→ **Passage**
########################################
How to strengthen it (fast rules)

  •  Name the job, not the topic.
    Bad: “Solutions” → Good: “Media Plans for Indian SMEs”
  • Front-load keywords users scan for.
    “CTV Pricing: Metro vs Non-Metro (2025)”
  • Make the promise specific—and keep it.
    CTA: “Download 3 Sample CTV Plans (XLS)” → lands on an XLS, not a contact form.
  • Use consistent patterns.                                                                                            Same verb format for all CTAs; same card layout across a grid.
     
  • Show the payoff in-line.
    Add size, format, time, or outcome: “Case Study · 3 min read · FMCG”
     
  • Avoid clever-but-vague labels.
    “Get Started” → “Get Rate Card”
    “Learn More” → “See Targeting Options”

Common scent killers (avoid)

  • Vague labels: “Solutions,” “Resources,” “Learn More.”
  • Clickbait: promise big, deliver forms.
  • Brand-first jargon: internal names nobody searches for.
  • Rainbow buttons: too many CTAs = no priority.
  • Decorative images with zero preview value.

Yeah, so coming back to the topic at hand

Functional design optimises clarity and outcome: it reduces cognitive load and increases signal-to-noise for faster decisions.

Showpiece design optimises recall: distinctiveness and mnemonic hooks for top-of-funnel fame.

  • Functional = decision-support artefact that speeds comprehension and lowers error rates.
  • Showpiece = mental-availability amplifier that “sticks” a short idea or brand name.

And beware “featuritis” — the compulsion to bolt on options “beyond all reason.” (Norman calls this “creeping featurism.” — DOET)

 “Many products defy understanding simply because they have too many functions and controls… [like] Hollywood’s idea of a spaceship control room.” — DOET

B2C vs. B2B: who is using this thing?

Yes, we all love Ramesh and Suresh ads, Fevicol ka majboot jod ads — basically every ad that tickles us and makes us guffaw. And hats off to the creative minds behind these commercials, but before we say it out loud – “mazaa nahi aa raha”,  take a step back and ask yourself: 

Who is it for? What do I want it to do?

In B2C categories with thin differentiation and low price sensitivity, design often triggers impulse (think checkout-lane chocolate).

In B2B, multiple personas touch your material: users, buyers, finance, and compliance. Your job is to reduce friction across a committee. No one approves a PO because the PPT sparkled; they approve when risk feels low and value feels obvious.

“It is the duty of machines… to understand people.” – DOET
(So design for people, not for the console.)

Human Centred Design in practice: solve the right problem

Human-Centred Design puts “human needs, capabilities, and behaviour first.” – DOET

Start by validating the problem, not just the feature list. As the evergreen product truth goes:
“People don’t want a quarter-inch drill; they want a quarter-inch hole.” – Theodore Levitt

Iterate ruthlessly: observe, ideate, prototype, test, refine. Jakob Nielsen’s rule of thumb? Testing with five users often surfaces most major issues.
########################################
[Stored data entries]

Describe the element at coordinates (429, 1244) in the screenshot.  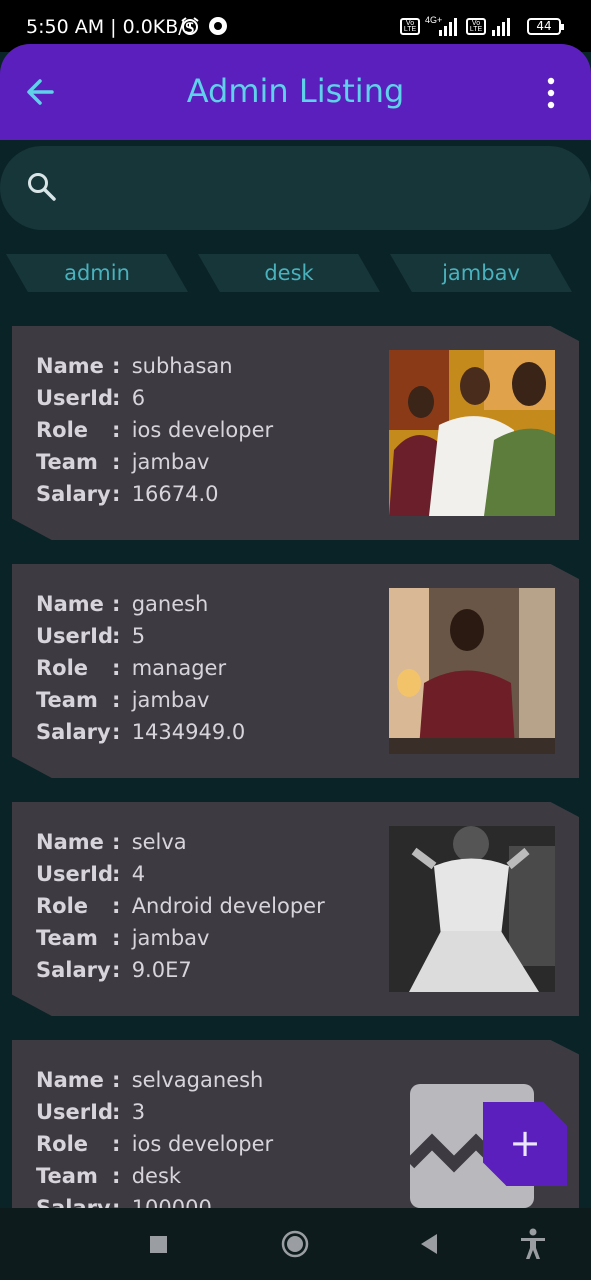
I see `back-triangle-icon` at that location.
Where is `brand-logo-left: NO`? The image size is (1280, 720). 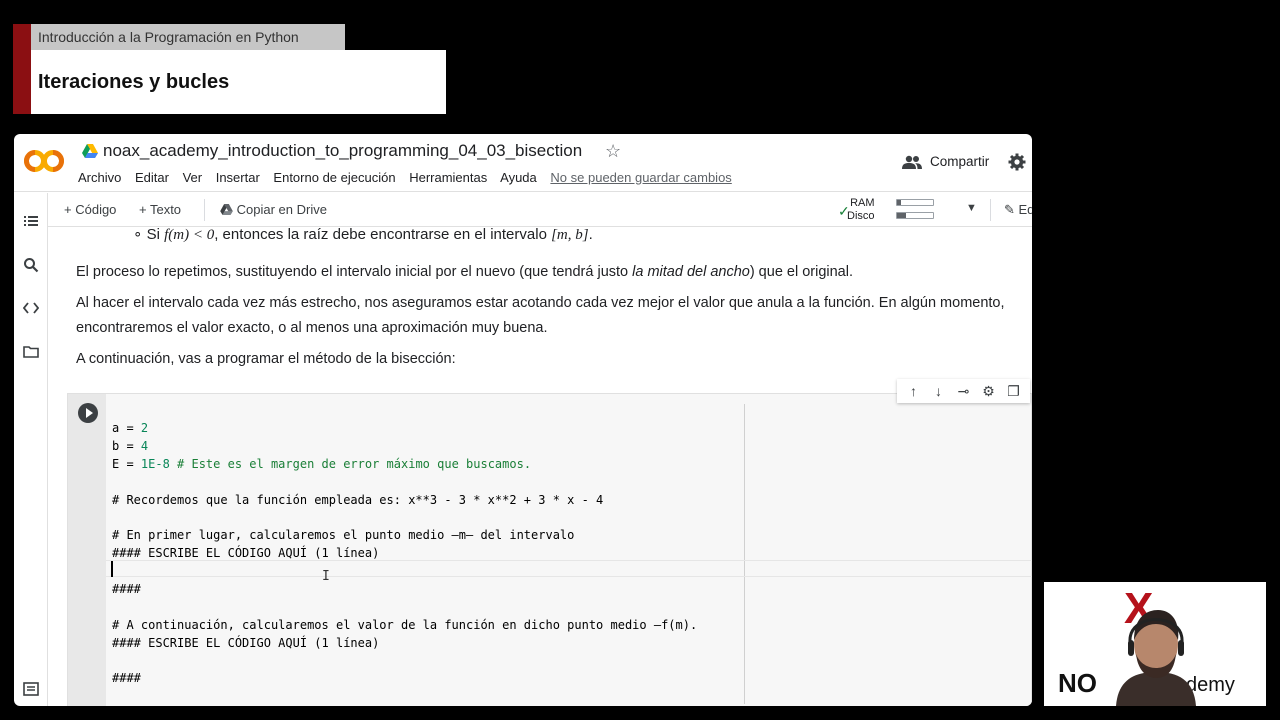 brand-logo-left: NO is located at coordinates (1078, 683).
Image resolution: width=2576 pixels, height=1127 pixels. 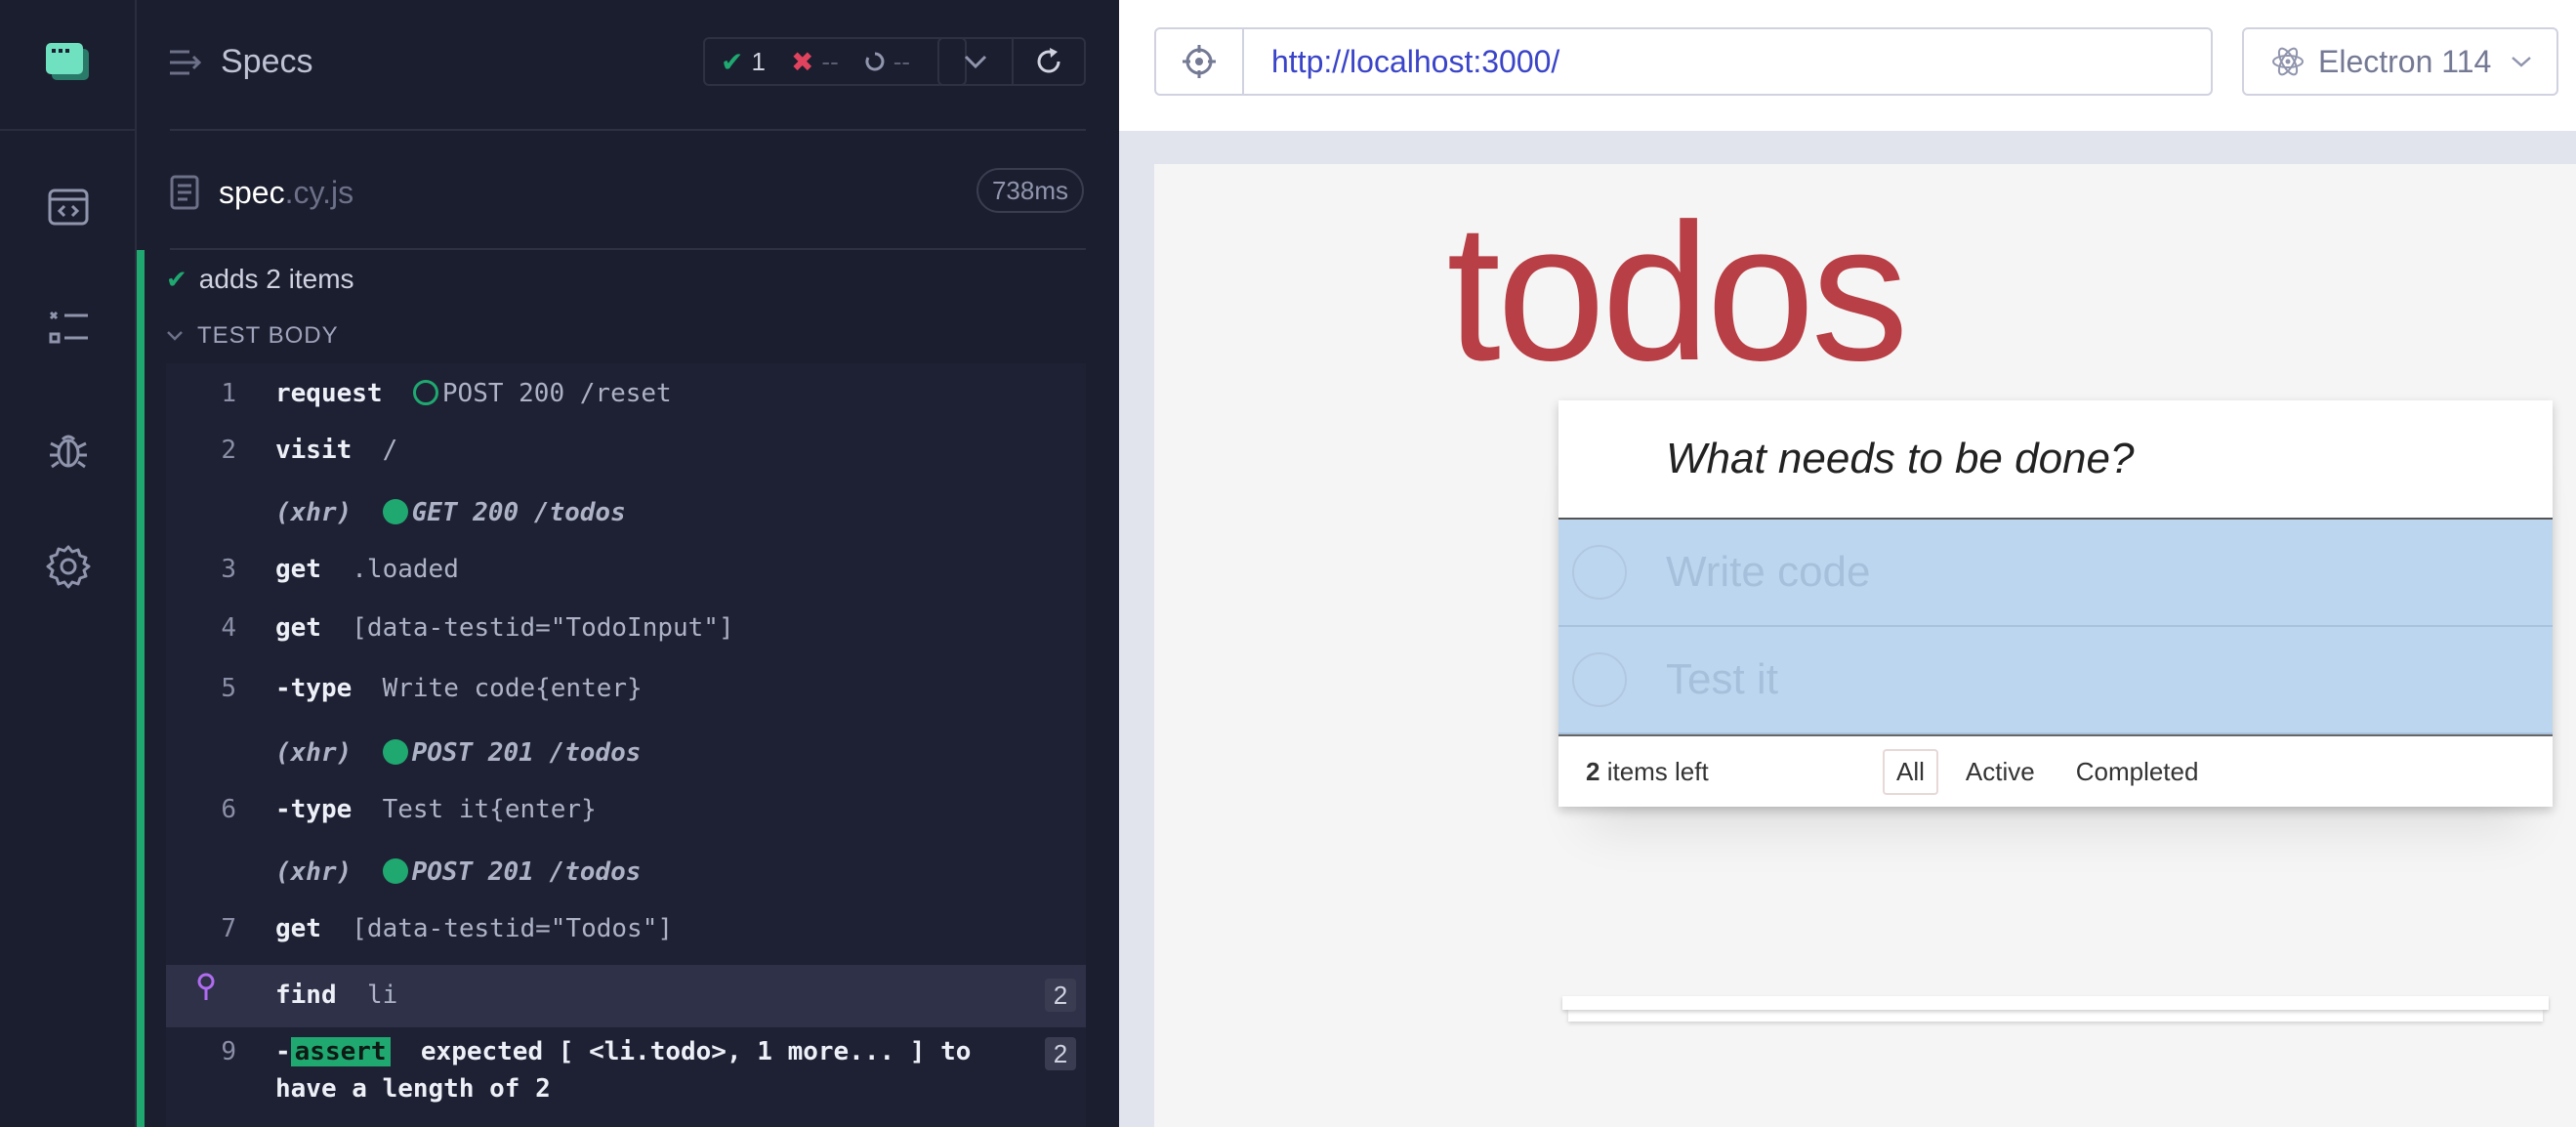 I want to click on cypress-logo-icon, so click(x=68, y=62).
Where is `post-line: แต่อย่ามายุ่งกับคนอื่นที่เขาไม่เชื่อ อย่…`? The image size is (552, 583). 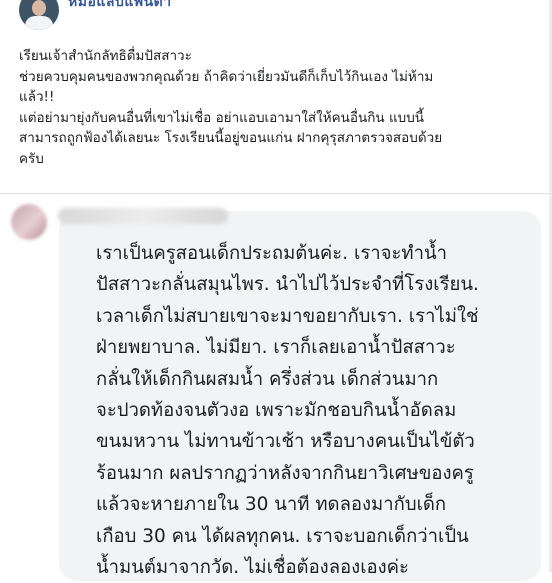 post-line: แต่อย่ามายุ่งกับคนอื่นที่เขาไม่เชื่อ อย่… is located at coordinates (222, 118).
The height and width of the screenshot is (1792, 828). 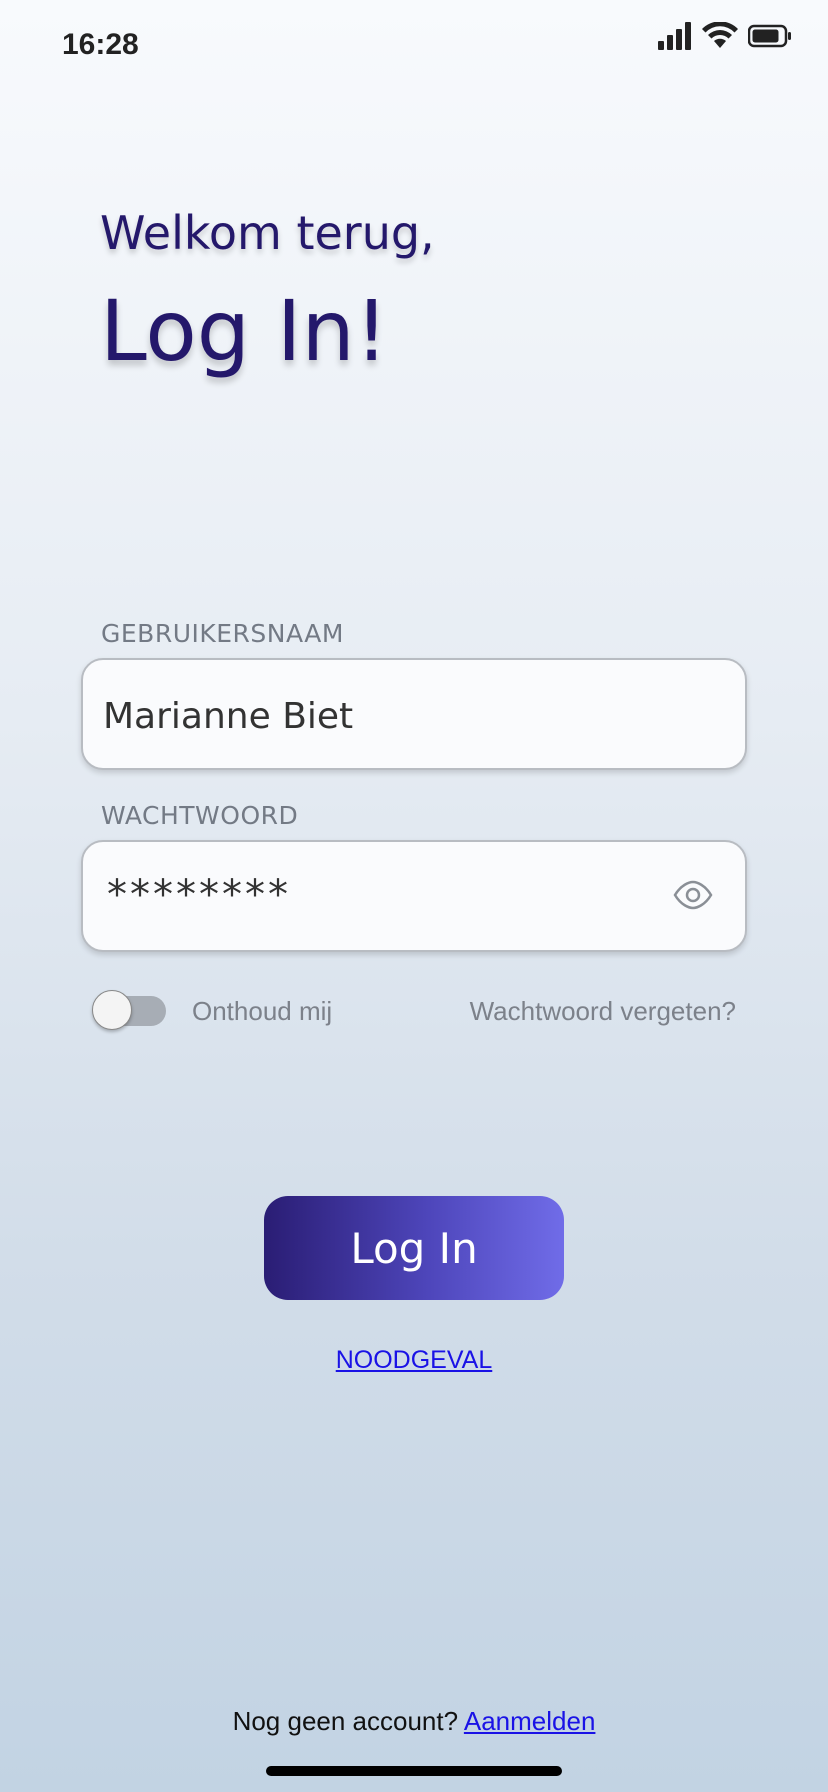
########################################
→ **Check your understanding**
1) In the design article, what number of users does Jakob Nielsen's rule of thumb say testing needs to surface most major issues?
2) Continue the article on functional versus showpiece design from where it ends.

→ **Answer set**
1) Five users.

2)
Make it readable by design (not by luck)

  1. Zero defects in language
    Typos erode trust. Keep sentences short, verbs strong, voice active.
  2. Brand guardrails > brand cosplay
    Use approved palettes, type, and logo lockups; keep contrast legible (aim at least WCAG AA). Reserve the brand accent for the one thing that matters.
  3. Colour with a job
    Colour signals hierarchy and state, not decoration. Avoid red-green for critical statuses. One accent = one beacon.
  4. A layout that reads itself
    People scan in F- or Z-patterns; place headline, proof, action in that flow. Group related items (Gestalt: proximity, similarity). Norman’s mapping principle applies here: when layout mirrors logic, users “easily determine how to use” it. – DOET
  5. Reduce cognitive load
    Hick’s Law: more choices, slower decisions. Show the 20% that explains 80%; park the rest in the appendix.
  6. Numbers with context
    Always pair metrics with baseline, delta, and time frame. Use the simplest correct visualization.
  7. One next step
    End each slide with a single, verb-led CTA.

A pocket checklist for approvers

  • Message clear in 3 seconds?
  • New stakeholder gets it in 30 seconds, unaided?
  • Exactly one action, labelled as a verb?
  • Brand guardrails followed?
  • Anything that doesn’t change a decision removed?

If yes to all five, debating “slightly different gold” is b**ls**t.

Ohh no! I am a habitual naysayer. How do I justify my role here?

Your job is not to get impressed but to step into the shoes of someone who is juggling thousands of tasks together and has very kindly spared 2–3 seconds to see your campaign/design.

Just keep in mind,

  • Design is not a talent show. It is an operations function for communication.
  • Opinions are welcome, objectives are required. If feedback is not tied to a user goal, an outcome, or a metric, it is a preference. Preferences are optional.
  • Deadlines beat decorations. Every embellishment costs man-hours and introduces the risk of producing a cluttered design.

The unglamorous truth about marketing

I would like to confess something. Almost a decade ago, I was preparing a deck for a case study challenge. I do not remember the problem statement clearly, but I do remember my first suggestion: Change the brand logo. It’s boring. Even now, I am embarrassed by this particular memory.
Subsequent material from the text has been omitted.